By DPA
Vienna : A year after she escaped from a basement dungeon, Natascha Kampusch sought to show the world how she was coping with freedom after spending nearly half of her young years imprisoned by a criminal.
It was clear from her interview on Austrian television ORF Monday that she still struggled with some health and other problems from her eight years in captivity. But slowly she was losing her fears.
“Initially I got scared quickly when someone approached me or there were loud noises … and I still have circulatory problems,” she said.
The 19-year-old kidnap survivor stressed that she was “not a victim,” and wanted to be taken seriously. Now, she wanted to make the best of her situation and not “repay evil with evil”.
Kampusch escaped on Aug 23, 2006, from the basement of a house outside Vienna, and her captor killed himself shortly afterwards.
About her kidnapper, 44-year-old Wolfgang Priklopil, Kampusch said she regarded him as “a poor soul, lost and misguided”.
She felt increasingly sorry for him, Kampusch added.
“What he did to me has moved farther away,” she said. “It … comes to the surface again and again, and I just try to deal with those memories best as I can.”
Headlines surrounding the spectacular case have become more rare these days, but media interest in the young Viennese has not waned.

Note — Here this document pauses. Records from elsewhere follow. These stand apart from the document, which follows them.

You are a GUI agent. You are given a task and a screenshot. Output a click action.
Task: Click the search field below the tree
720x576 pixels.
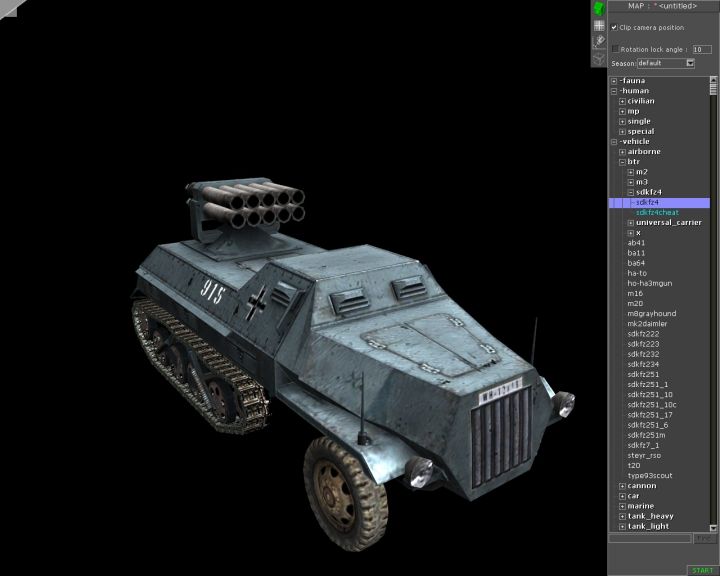coord(650,538)
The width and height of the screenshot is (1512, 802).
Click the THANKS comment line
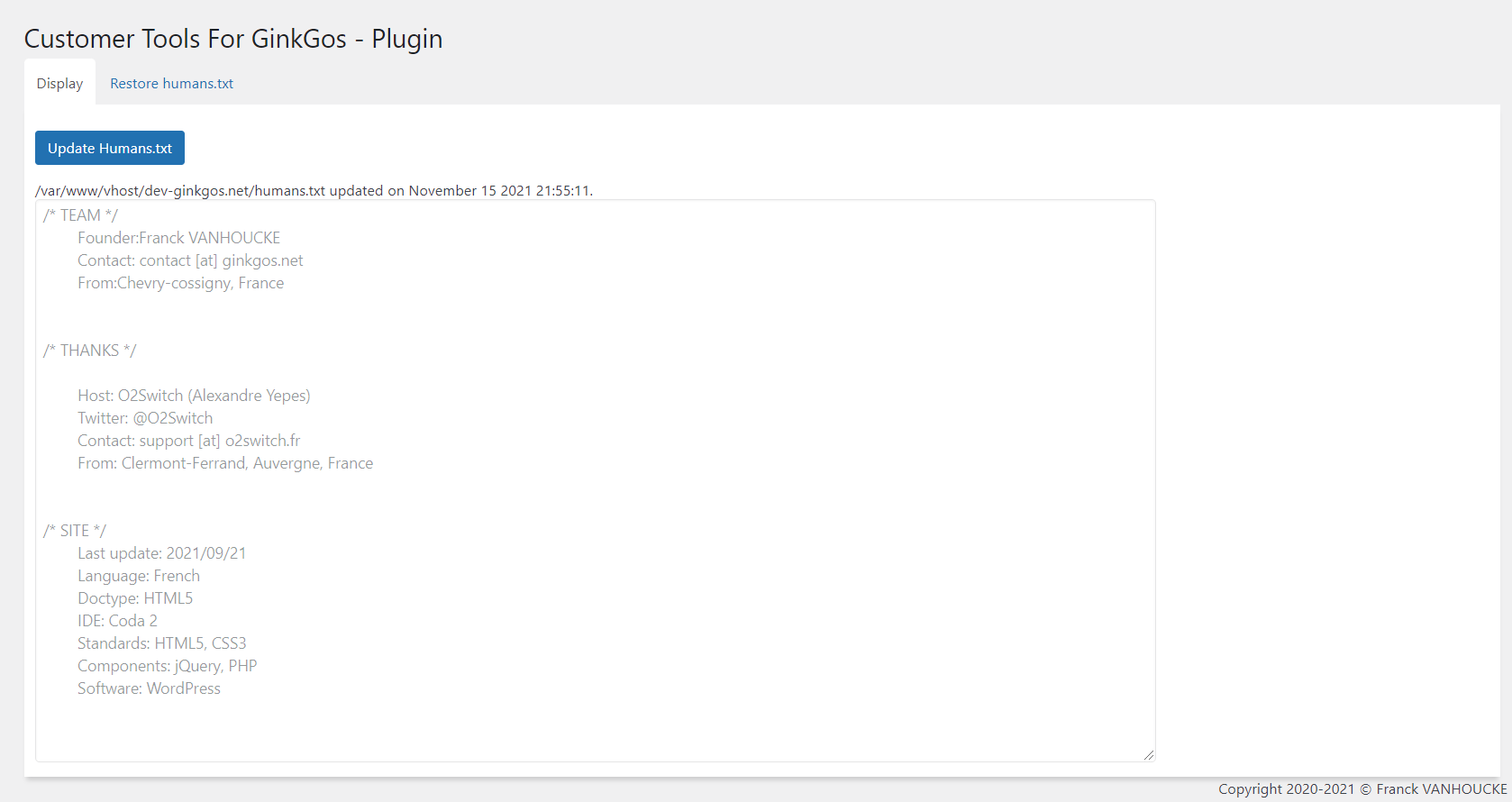pos(89,351)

Tabloid press photos allegedly showing Kampusch kissing her boyfriend and a media stampede at the presentation of a book penned by her mother proved that Kampusch was still a far cry from being a “normal” girl.
Family feuds and questions as to why she has up to now failed to set up a promised charity add to the controversies surrounding the young Austrian.
On Aug 23, 2006, a sunny summer afternoon, a young woman suddenly turned up in a garden in Strasshof near Vienna, claiming she was Natascha Kampusch, a girl who had vanished on the way to school in March 1998, aged 10.
One of the most spectacular crime cases in Austrian history had suddenly found a surprisingly happy ending.
A few hours later, police confirmed that Priklopil, the technician who had abducted the girl and kept her like a slave for more than eight years, had committed suicide after Kampusch’s escape.
But while the police file on the case was closed, the media hype around Natascha had just begun.
For weeks, she was kept in a secret location, surrounded by doctors, lawyers and media consultants. The unexpectedly well-spoken kidnap victim gave interviews to select Austrian media, while her lawyers quickly moved against any unauthorized coverage.
Kampusch’s priorities today are simple – completing the schooling her kidnapper prevented her from pursuing, learning to drive or going on her first vacation.
She is also trying to cope with a dysfunctional family that predates her disappearance, with her estranged parents Brigitta Sirny and Ludwig Koch now feuding and making mutual unsavoury accusations.
Proceeds from her media deals were destined for a foundation set up to help other kidnap victims, Kampusch said, but the foundation would have to wait. Her own life must have top priority.
“Those eight years made me what I am today. I cannot ignore them,” she told Austrian TV.